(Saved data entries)
BEGIN
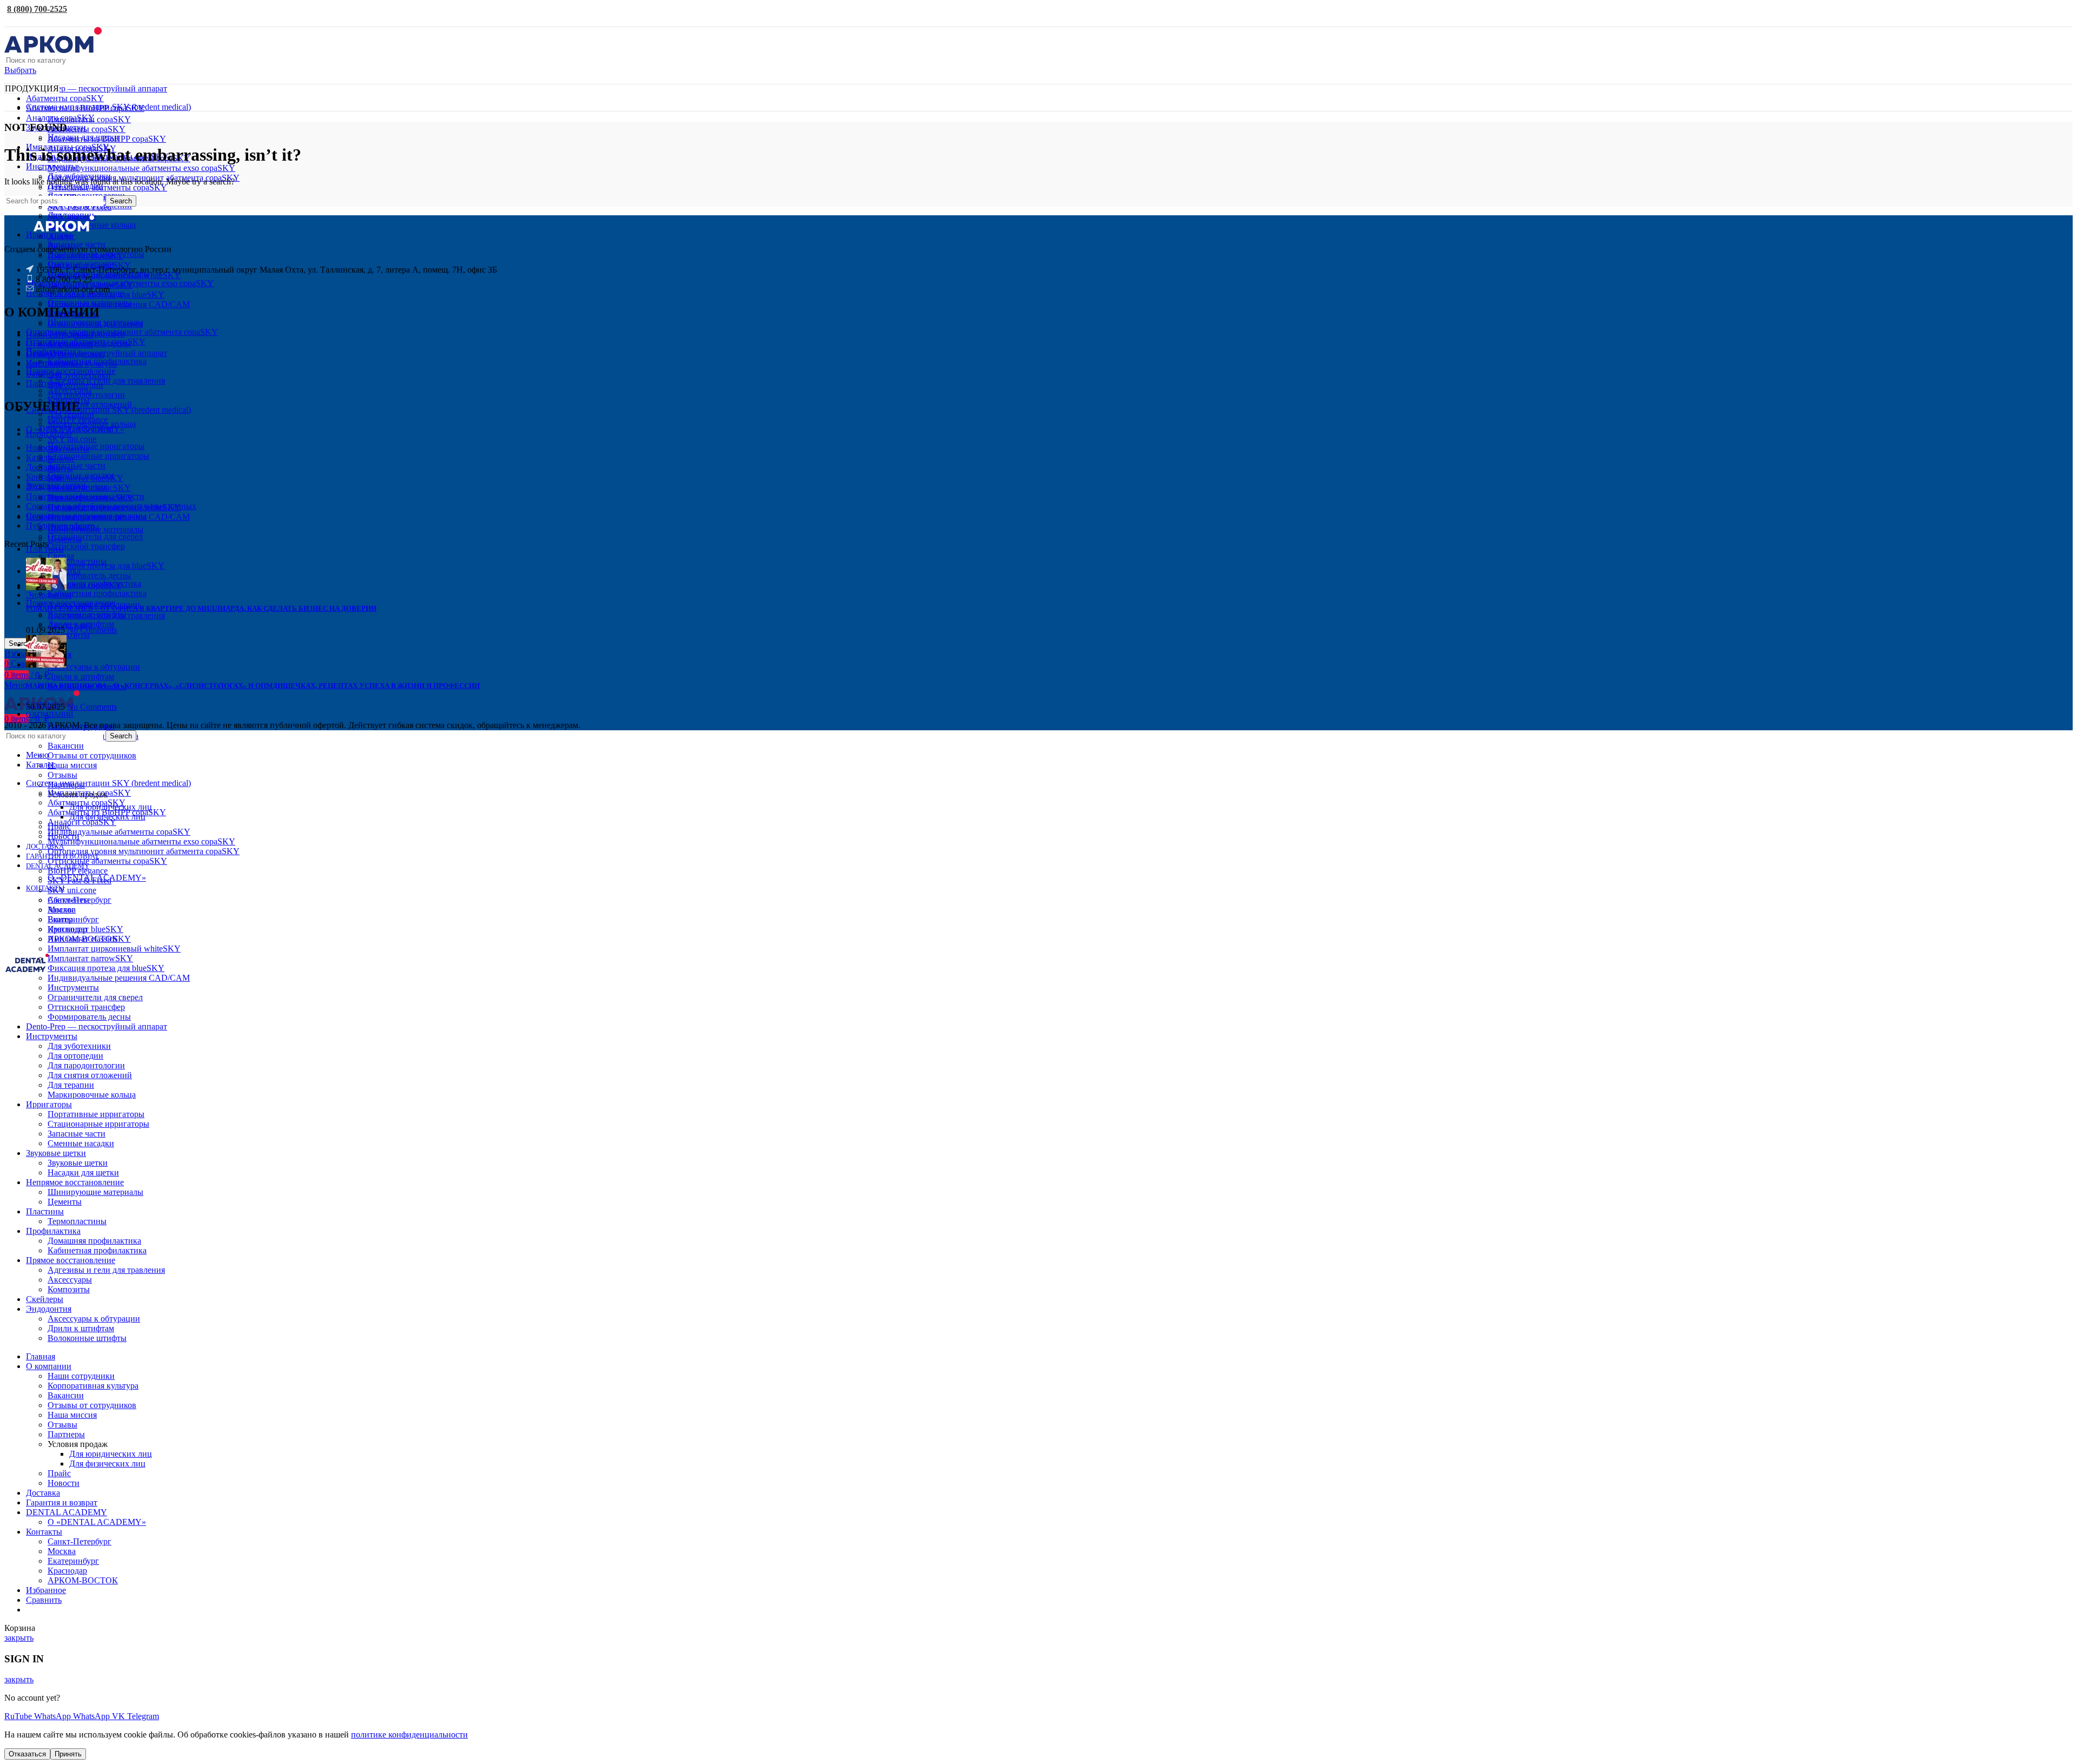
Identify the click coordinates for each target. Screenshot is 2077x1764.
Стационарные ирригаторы (98, 455)
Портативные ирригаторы (96, 446)
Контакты (44, 476)
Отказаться (27, 1754)
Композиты (69, 634)
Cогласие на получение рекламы (86, 515)
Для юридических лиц (110, 1453)
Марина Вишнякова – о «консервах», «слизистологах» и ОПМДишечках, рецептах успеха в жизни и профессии (253, 686)
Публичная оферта (60, 525)
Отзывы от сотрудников (92, 755)
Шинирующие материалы (95, 529)
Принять (68, 1754)
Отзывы (62, 774)
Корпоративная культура (71, 363)
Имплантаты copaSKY (89, 119)
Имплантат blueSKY (85, 255)
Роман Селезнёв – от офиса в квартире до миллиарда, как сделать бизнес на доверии (201, 608)
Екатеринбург (73, 919)
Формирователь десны (89, 575)
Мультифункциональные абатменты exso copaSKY (141, 168)
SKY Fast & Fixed (79, 207)
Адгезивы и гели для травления (106, 380)
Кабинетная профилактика (97, 593)
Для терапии (71, 414)
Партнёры (44, 383)
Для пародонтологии (86, 394)
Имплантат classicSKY (89, 938)
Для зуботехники (79, 375)
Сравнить (44, 1599)
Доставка (43, 467)
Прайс (59, 1473)
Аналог (61, 236)
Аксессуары (70, 1279)
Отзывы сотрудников (65, 354)
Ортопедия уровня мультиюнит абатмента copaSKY (144, 851)
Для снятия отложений (90, 404)
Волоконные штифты (87, 1338)
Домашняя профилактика (94, 583)
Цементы (65, 539)
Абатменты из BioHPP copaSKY (107, 138)
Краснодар (67, 1570)
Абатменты (68, 899)
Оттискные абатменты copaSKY (107, 187)
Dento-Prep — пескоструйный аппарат (96, 88)
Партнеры (66, 1434)
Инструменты (73, 987)
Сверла (61, 555)
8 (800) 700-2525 (37, 9)
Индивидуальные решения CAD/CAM (119, 304)
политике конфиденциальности (409, 1734)
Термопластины (77, 561)
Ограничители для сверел (95, 536)
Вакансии (66, 745)
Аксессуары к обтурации (94, 666)
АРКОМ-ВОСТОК (83, 1580)
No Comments (92, 630)
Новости (42, 447)
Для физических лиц (107, 1463)
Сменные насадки (81, 475)
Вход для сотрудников (67, 486)
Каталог (41, 457)
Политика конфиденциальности (85, 496)
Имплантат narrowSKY (90, 958)
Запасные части (76, 465)
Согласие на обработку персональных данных (111, 506)
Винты (60, 919)
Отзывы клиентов (59, 344)
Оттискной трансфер (86, 546)
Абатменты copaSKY (65, 98)
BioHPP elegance (78, 870)
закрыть (19, 1637)
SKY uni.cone (72, 439)
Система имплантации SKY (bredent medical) (108, 409)
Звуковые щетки (78, 1162)
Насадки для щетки (83, 1172)
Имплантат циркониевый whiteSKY (114, 275)
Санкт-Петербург (79, 1541)
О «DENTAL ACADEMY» (75, 429)
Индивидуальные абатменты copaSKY (119, 831)
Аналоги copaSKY (82, 822)
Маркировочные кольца (92, 423)
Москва (62, 1551)
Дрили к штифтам (81, 676)
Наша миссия (72, 765)
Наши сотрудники (59, 334)
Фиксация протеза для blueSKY (106, 294)
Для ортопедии (75, 384)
END
#### [EXERCISE BRIEF]
Each line of the records above must be repeated exactly, but no picture belongs in the copy.

#### [OUTPUT OF THE EXERCISE]
Identify the click coordinates for each target. Screenshot is 2077x1764.
Стационарные ирригаторы (98, 455)
Портативные ирригаторы (96, 446)
Контакты (44, 476)
Отказаться (27, 1754)
Композиты (69, 634)
Cогласие на получение рекламы (86, 515)
Для юридических лиц (110, 1453)
Марина Вишнякова – о «консервах», «слизистологах» и ОПМДишечках, рецептах успеха в жизни и профессии (253, 686)
Публичная оферта (60, 525)
Отзывы от сотрудников (92, 755)
Шинирующие материалы (95, 529)
Принять (68, 1754)
Отзывы (62, 774)
Корпоративная культура (71, 363)
Имплантаты copaSKY (89, 119)
Имплантат blueSKY (85, 255)
Роман Селезнёв – от офиса в квартире до миллиарда, как сделать бизнес на доверии (201, 608)
Екатеринбург (73, 919)
Формирователь десны (89, 575)
Мультифункциональные абатменты exso copaSKY (141, 168)
SKY Fast & Fixed (79, 207)
Адгезивы и гели для травления (106, 380)
Кабинетная профилактика (97, 593)
Для терапии (71, 414)
Партнёры (44, 383)
Для пародонтологии (86, 394)
Имплантат classicSKY (89, 938)
Для зуботехники (79, 375)
Сравнить (44, 1599)
Доставка (43, 467)
Прайс (59, 1473)
Аналог (61, 236)
Аксессуары (70, 1279)
Отзывы сотрудников (65, 354)
Ортопедия уровня мультиюнит абатмента copaSKY (144, 851)
Для снятия отложений (90, 404)
Волоконные штифты (87, 1338)
Домашняя профилактика (94, 583)
Цементы (65, 539)
Абатменты из BioHPP copaSKY (107, 138)
Краснодар (67, 1570)
Абатменты (68, 899)
Оттискные абатменты copaSKY (107, 187)
Dento-Prep — пескоструйный аппарат (96, 88)
Партнеры (66, 1434)
Инструменты (73, 987)
Сверла (61, 555)
8 (800) 700-2525 (37, 9)
Индивидуальные решения CAD/CAM (119, 304)
политике конфиденциальности (409, 1734)
Термопластины (77, 561)
Ограничители для сверел (95, 536)
Вакансии (66, 745)
Аксессуары к обтурации (94, 666)
АРКОМ-ВОСТОК (83, 1580)
No Comments (92, 630)
Новости (42, 447)
Для физических лиц (107, 1463)
Сменные насадки (81, 475)
Вход для сотрудников (67, 486)
Каталог (41, 457)
Политика конфиденциальности (85, 496)
Имплантат narrowSKY (90, 958)
Запасные части (76, 465)
Согласие на обработку персональных данных (111, 506)
Винты (60, 919)
Отзывы клиентов (59, 344)
Оттискной трансфер (86, 546)
Абатменты copaSKY (65, 98)
BioHPP elegance (78, 870)
закрыть (19, 1637)
SKY uni.cone (72, 439)
Система имплантации SKY (bredent medical) (108, 409)
Звуковые щетки (78, 1162)
Насадки для щетки (83, 1172)
Имплантат циркониевый whiteSKY (114, 275)
Санкт-Петербург (79, 1541)
О «DENTAL ACADEMY» (75, 429)
Индивидуальные абатменты copaSKY (119, 831)
Аналоги copaSKY (82, 822)
Маркировочные кольца (92, 423)
Москва (62, 1551)
Дрили к штифтам (81, 676)
Наша миссия (72, 765)
Наши сотрудники (59, 334)
Фиксация протеза для blueSKY (106, 294)
Для ортопедии (75, 384)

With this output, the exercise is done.